Exercise a |
Render the listing lines as a numbered list, omitting blank lines, starting at the line containing "1416x444 pixels. Task: Select" and ending at the line containing "pos(159,62)".

Text shown |
+++++

Emmy Glory Won’t Solve Lingering Problems With ‘The Vietnam War’

In a critique I wrote last fall of Ken Burns and Lynn Novick’s “The Vietnam War,” I took the filmmakers to task for failing to expose the essential and damning truth of Vietnam: that the U.S. instigated a war of aggression that resulted in the deaths of three million Vietnamese, including more than 2 million civilians.


Now, it’s Emmy season and, while “The Vietnam War” has been passed over in the nominations for exceptional merit in documentary filmmaking, Burns and Novick are nominated for directing and Geoffrey Ward for writing of episode 8, the strongest in the series.


There is much to commend in the nominated episode. Kent State is sensitively rendered, with previously unseen footage of the May day in 1970 when the Ohio National Guard’s guns were turned on American college students. Army Veteran James Gillam’s comment about the effects of killing another human being—“the other casualty was the civilized version of me”—could stand as a coda for the episode, and for the war itself. And the decisions of Tim O’Brien, Bill Ehrhart and John Musgrave to join anti-war demonstrations—to finally do a march that felt “sensible” and “purposeful” as O’Brien put it—offers hope that America can recover from the wounds of Vietnam.


But even the filmmakers’ strongest episode is undermined by their uneven command of the history, best exemplified in episode 8 by a single line of narration on the My Lai massacre.


“The killing of civilians has happened in every war. In Vietnam, it was not policy or routine, but it wasn’t an aberration either,” the voice-over intones.


The preponderance of the evidence shows that the targeting of civilians was both policy and routine.


Quang Ngai, the province where My Lai is located, offers a case in point. According to the 1967 reportage of Jonathan Schell, 70 percent of peasant villages there had been completely decimated in the months preceding My Lai, with a civilian death toll estimated at 50,000 per year in that province alone.


Schell’s reportage in “The Military Half” (1968) describes his observations in detail. He reported all of it to Secretary of Defense Robert S. McNamara upon his return to the States.


Schell had flown in forward air control planes over Quang Ngai for a month that summer, watching from the air as pilots directed bombers to their targets and as ground troops used Zippo lighters to burn villages to the ground. The military campaign was designed for the purposeful generation of refugees, in the name of what the military planners euphemistically termed “pacification” (a benign choice of words for a designated war crime). Once emptied, the villages became free-fire zones, where U.S. forces were instructed to shoot “anything that moved.”


Part-way through Schell’s reporting stint, commanders received an order to stop generating refugees, for lack of room to accommodate them, even as destruction of the villages continued. That could only mean destruction of the villagers themselves.


Burns and Novick depict the My Lai atrocities after alluding briefly to the near-total destruction of Quang Ngai. And their coverage of My Lai is devastating. But they fail to drive home the understanding that My Lai fit into a wider and systematic operation of mass murder and destruction of the land and its people.As Americans, we need that level of analysis if we are to avoid other such debacles.


The filmmakers give the last word on My Lai to one of the advisors on their film, Tom Vallely (U.S. Marine Corps), who blames the massacre on the actions of rogue individuals, deflecting attention from the systemic nature of the violence against civilians.

+++++

Source records |
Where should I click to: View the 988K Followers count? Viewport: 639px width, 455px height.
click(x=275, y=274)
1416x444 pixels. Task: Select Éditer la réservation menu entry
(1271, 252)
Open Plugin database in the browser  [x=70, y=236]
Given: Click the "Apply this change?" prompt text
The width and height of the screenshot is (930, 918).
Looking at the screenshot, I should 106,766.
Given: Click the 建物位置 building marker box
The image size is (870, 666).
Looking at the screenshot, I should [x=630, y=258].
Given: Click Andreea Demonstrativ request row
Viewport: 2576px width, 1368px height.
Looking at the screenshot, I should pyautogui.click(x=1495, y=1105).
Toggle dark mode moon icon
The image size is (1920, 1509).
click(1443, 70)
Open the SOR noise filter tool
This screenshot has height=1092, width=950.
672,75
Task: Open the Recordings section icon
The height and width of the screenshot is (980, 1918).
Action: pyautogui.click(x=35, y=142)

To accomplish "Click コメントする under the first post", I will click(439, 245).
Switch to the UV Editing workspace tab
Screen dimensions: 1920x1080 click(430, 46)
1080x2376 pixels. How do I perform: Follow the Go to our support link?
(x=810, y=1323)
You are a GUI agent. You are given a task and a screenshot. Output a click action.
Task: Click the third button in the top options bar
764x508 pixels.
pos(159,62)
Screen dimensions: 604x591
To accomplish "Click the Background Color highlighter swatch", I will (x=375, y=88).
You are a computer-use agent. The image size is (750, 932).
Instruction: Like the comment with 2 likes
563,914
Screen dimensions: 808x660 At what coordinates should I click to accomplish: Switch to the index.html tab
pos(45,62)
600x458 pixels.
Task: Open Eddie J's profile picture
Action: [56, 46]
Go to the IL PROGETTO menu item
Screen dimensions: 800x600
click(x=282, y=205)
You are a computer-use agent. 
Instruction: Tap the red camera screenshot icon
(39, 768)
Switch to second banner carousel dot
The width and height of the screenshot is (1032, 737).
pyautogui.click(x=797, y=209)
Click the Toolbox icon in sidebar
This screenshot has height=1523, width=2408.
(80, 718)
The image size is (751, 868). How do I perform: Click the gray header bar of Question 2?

+++++

Exercise b |
Continue the critique of "The Vietnam War" from where it stops.

Written reply a |
1. 1416x444 pixels. Task: Select Éditer la réservation menu entry
2. (1271, 252)
3. Open Plugin database in the browser  [x=70, y=236]
4. Given: Click the "Apply this change?" prompt text
5. The width and height of the screenshot is (930, 918).
6. Looking at the screenshot, I should 106,766.
7. Given: Click the 建物位置 building marker box
8. The image size is (870, 666).
9. Looking at the screenshot, I should [x=630, y=258].
10. Given: Click Andreea Demonstrativ request row
11. Viewport: 2576px width, 1368px height.
12. Looking at the screenshot, I should pyautogui.click(x=1495, y=1105).
13. Toggle dark mode moon icon
14. The image size is (1920, 1509).
15. click(1443, 70)
16. Open the SOR noise filter tool
17. This screenshot has height=1092, width=950.
18. 672,75
19. Task: Open the Recordings section icon
20. The height and width of the screenshot is (980, 1918).
21. Action: pyautogui.click(x=35, y=142)
22. To accomplish "Click コメントする under the first post", I will click(439, 245).
23. Switch to the UV Editing workspace tab
24. Screen dimensions: 1920x1080 click(430, 46)
25. 1080x2376 pixels. How do I perform: Follow the Go to our support link?
26. (x=810, y=1323)
27. You are a GUI agent. You are given a task and a screenshot. Output a click action.
28. Task: Click the third button in the top options bar
29. 764x508 pixels.
30. pos(159,62)

Written reply b |
While the filmmakers have unearthed new material in their quest to tell the whole story of Vietnam, it is illuminating to consider the sources they’ve ignored. U.S. targeting of civilians in Vietnam has been widely documented. Sources from the period, like the Winter Soldier Investigation, would have quickly dispensed with the notion that U.S. war crimes were anything but systemic, had the soldiers’ devastating first-hand accounts been covered in the film.


Other contemporary sources available to Burns and Novick included congressional hearings replete with incriminating detail. In the decades since the war’s end, a wealth of primary source research and reportage has been published that reinforces period accounts of the targeting of civilians.


Then, there’s the air war. In 1971, journalist Neil Sheehan called the air war  “a distinct weapon of terror” and perhaps the gravest war crime of all. From March 1965 through November 1968, Operation Rolling Thunder unleashed 800 tons of munitions a day on North Vietnam, a total of a million bombs, rockets, and missiles. Even more bombs were dropped in the South with estimates ranging from seven million to eight million tons, not to mention 70 million liters of defoliants, as well as napalmand anti-personnel weapons designed to strike multiple victims.


Sheehan cites the air war in his video interview on My Lai with Burns and Novick, offering the filmmakers a potential entry point to a broader discussion of U.S. culpability. My Lai was different, he says, “because they were killing Vietnamese point blank, with rifles and grenades. They were murdering them directly. They weren’t doing it with bombs and artillery.If they had been doing it with bombs and artillery, nobody would have said a word because it was going on all the time.” The filmmakers eschew the opportunity to dig deeply into the significance of the air war, choosing to start and end the discussion there.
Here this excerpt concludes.